ASSIGNMENT:
Of the entries below, repeat exactly only those lines from the one containing "Given: Click the" through the last line, with pictures omitted.

Start of MATERIAL SHOWN

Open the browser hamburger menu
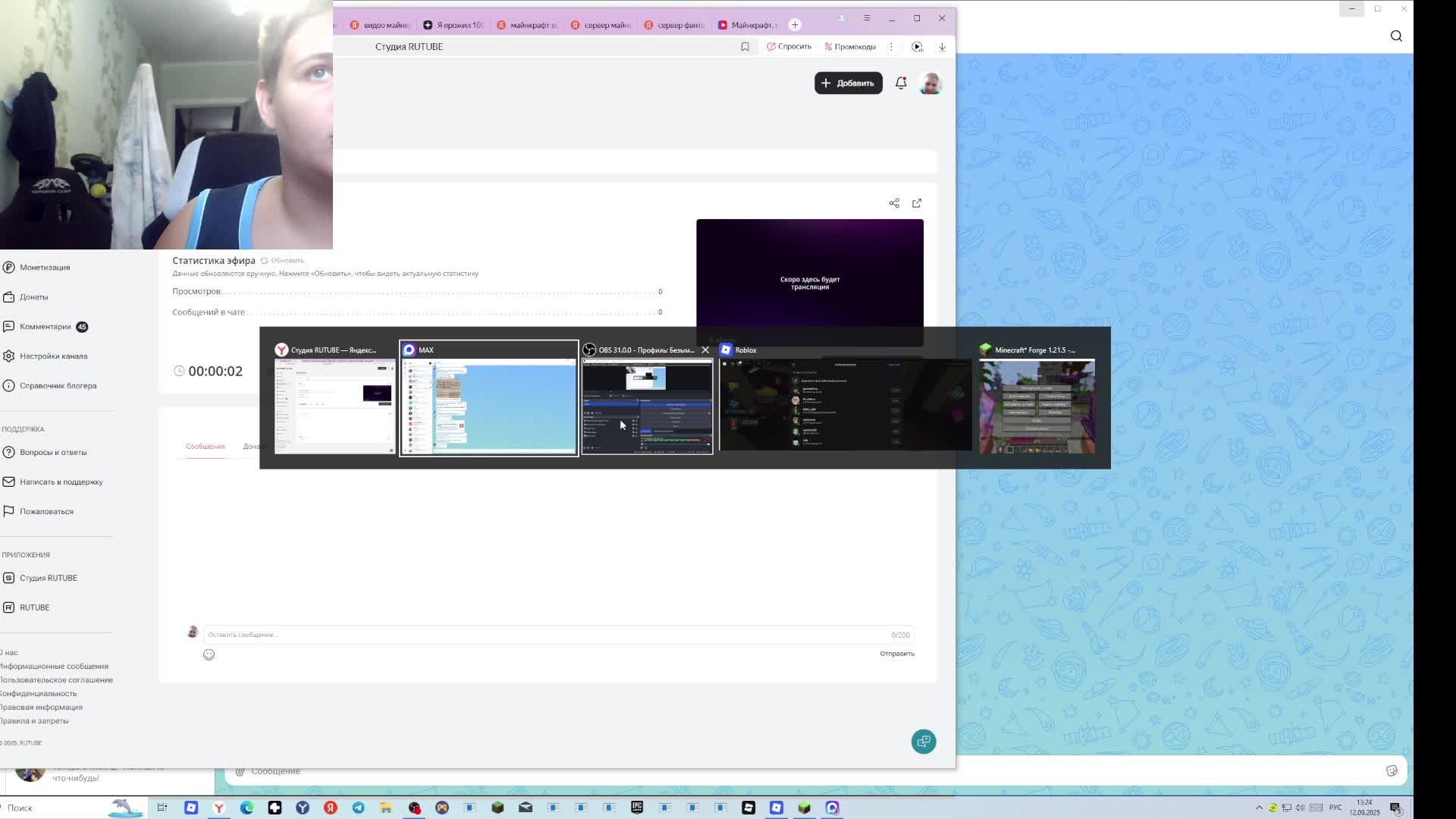Viewport: 1456px width, 819px height. 867,18
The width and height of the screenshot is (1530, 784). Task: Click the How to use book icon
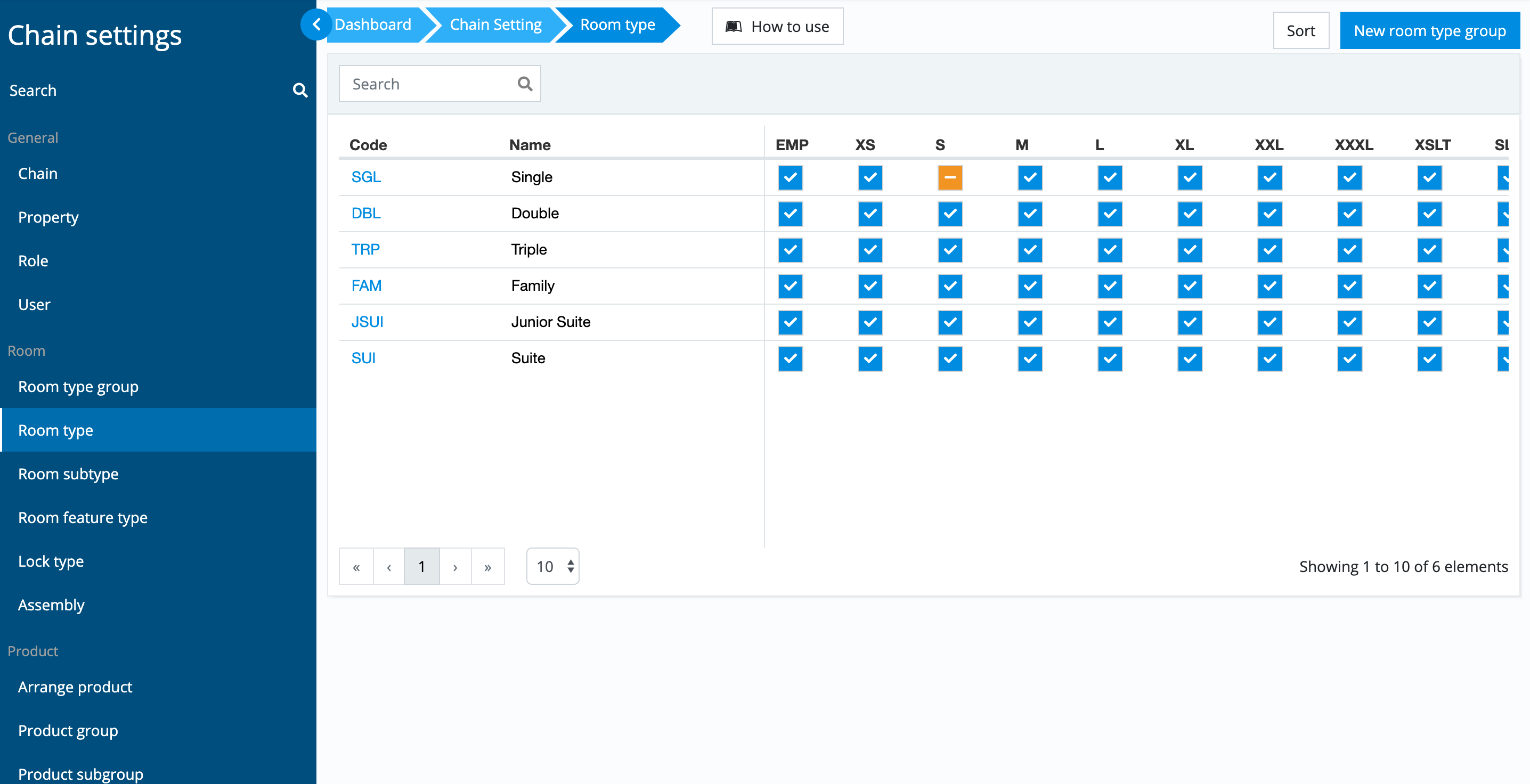pos(734,27)
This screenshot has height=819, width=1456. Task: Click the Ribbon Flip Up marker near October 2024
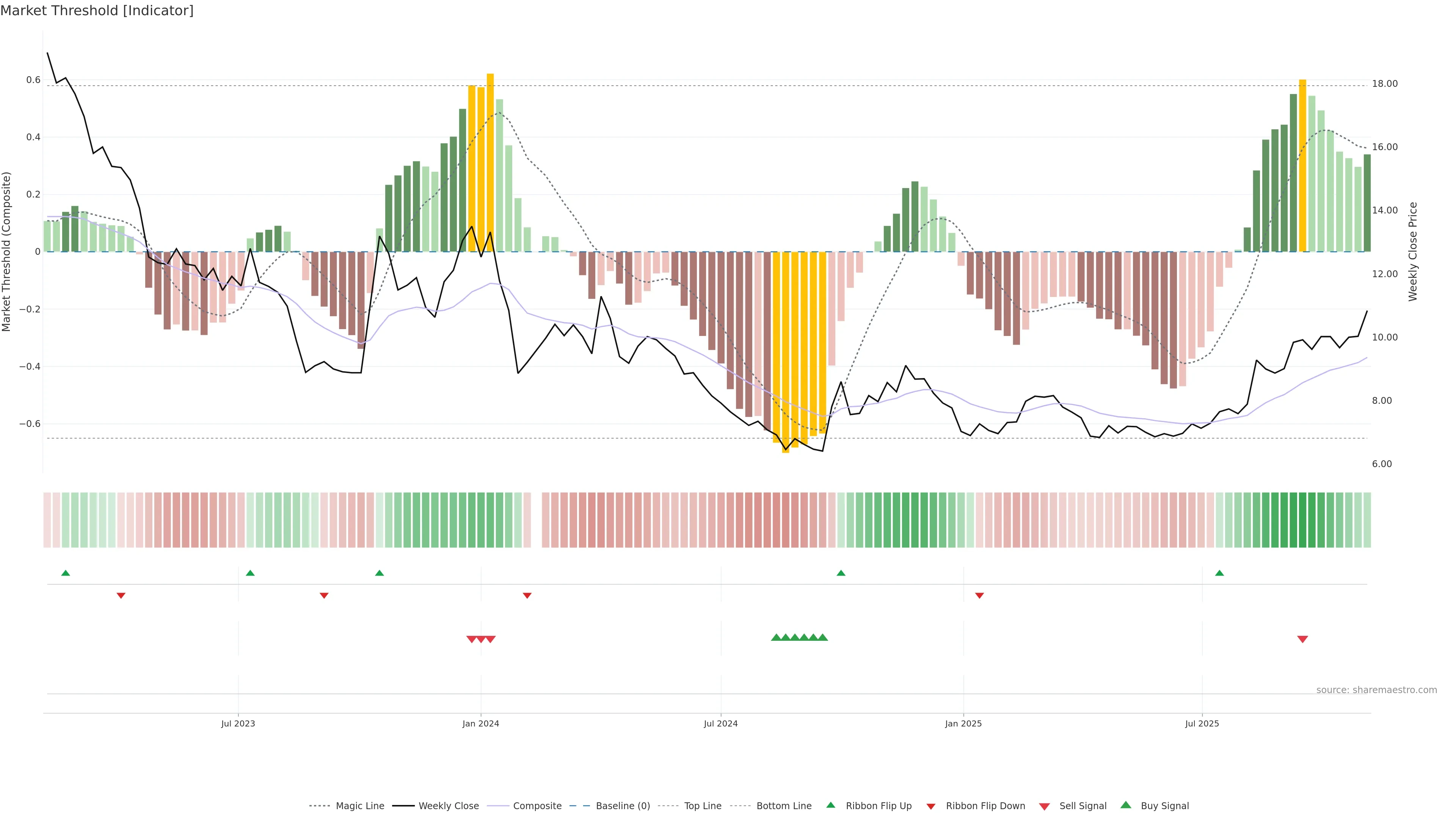click(x=841, y=573)
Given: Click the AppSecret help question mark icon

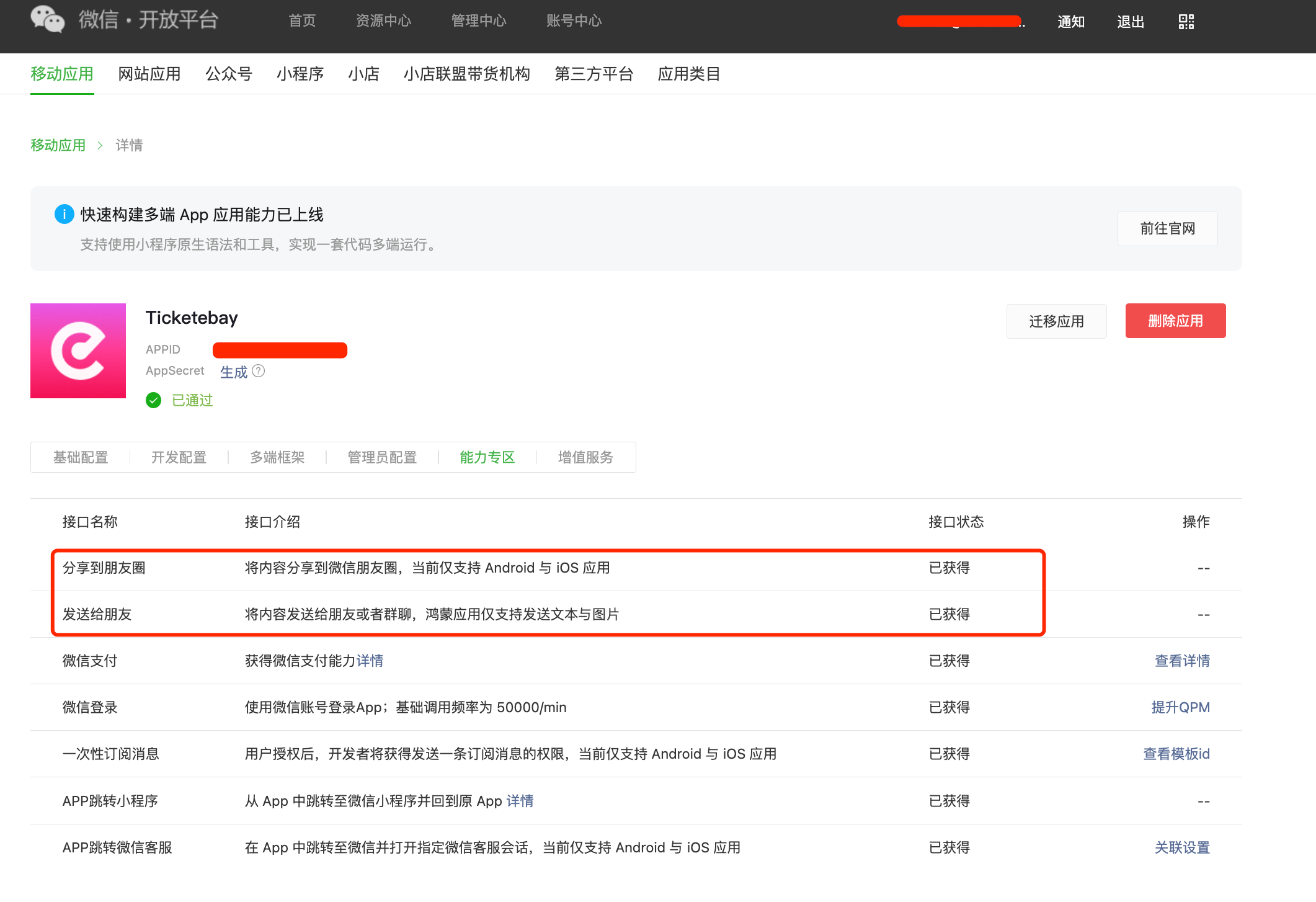Looking at the screenshot, I should click(259, 371).
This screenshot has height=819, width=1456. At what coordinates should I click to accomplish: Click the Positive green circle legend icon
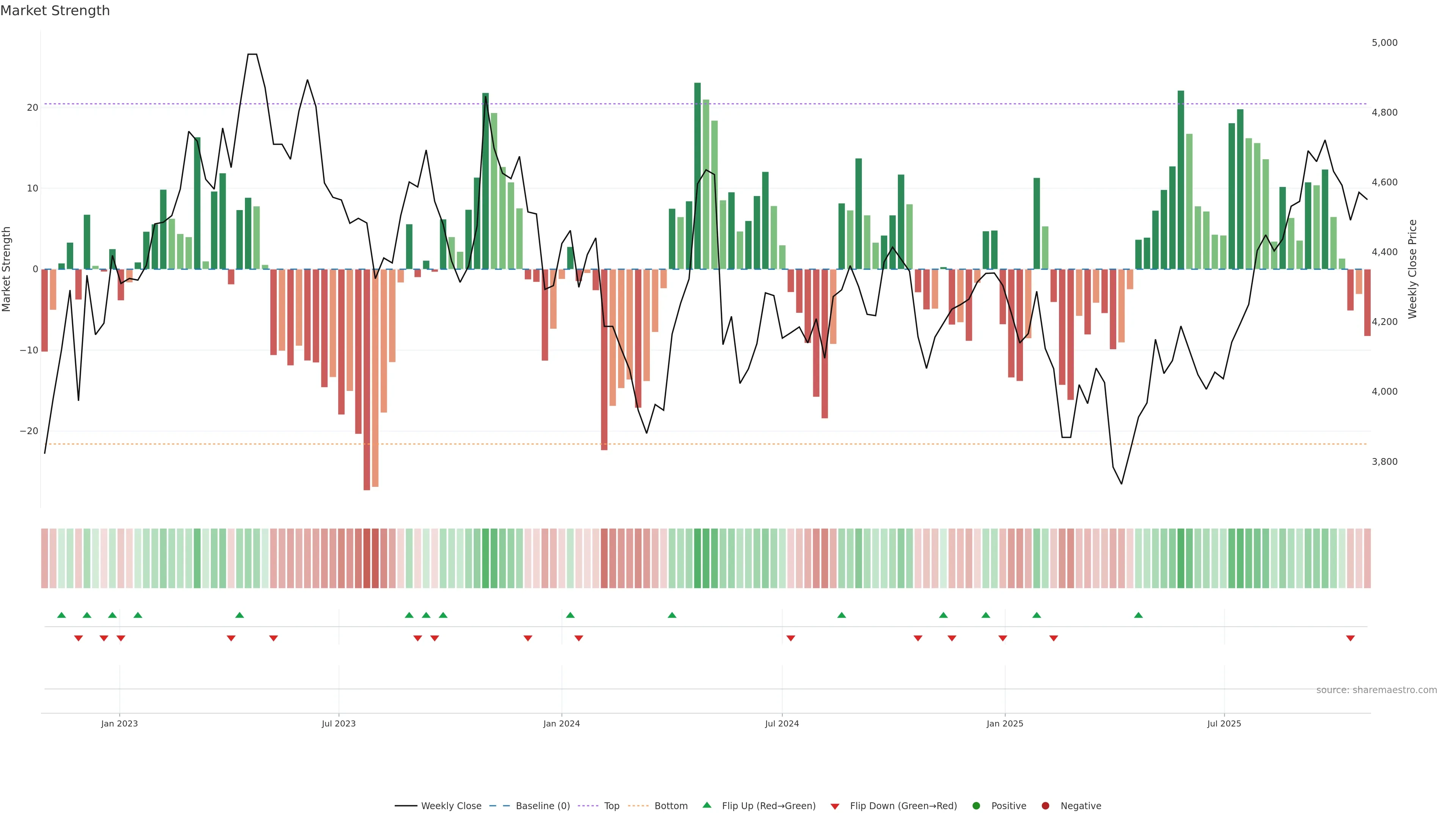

End of MATERIAL SHOWN

OUTPUT FOR THIS EXERCISE:
Given: Click the AppSecret help question mark icon

Looking at the screenshot, I should click(259, 371).
This screenshot has height=819, width=1456. At what coordinates should I click to accomplish: Click the Positive green circle legend icon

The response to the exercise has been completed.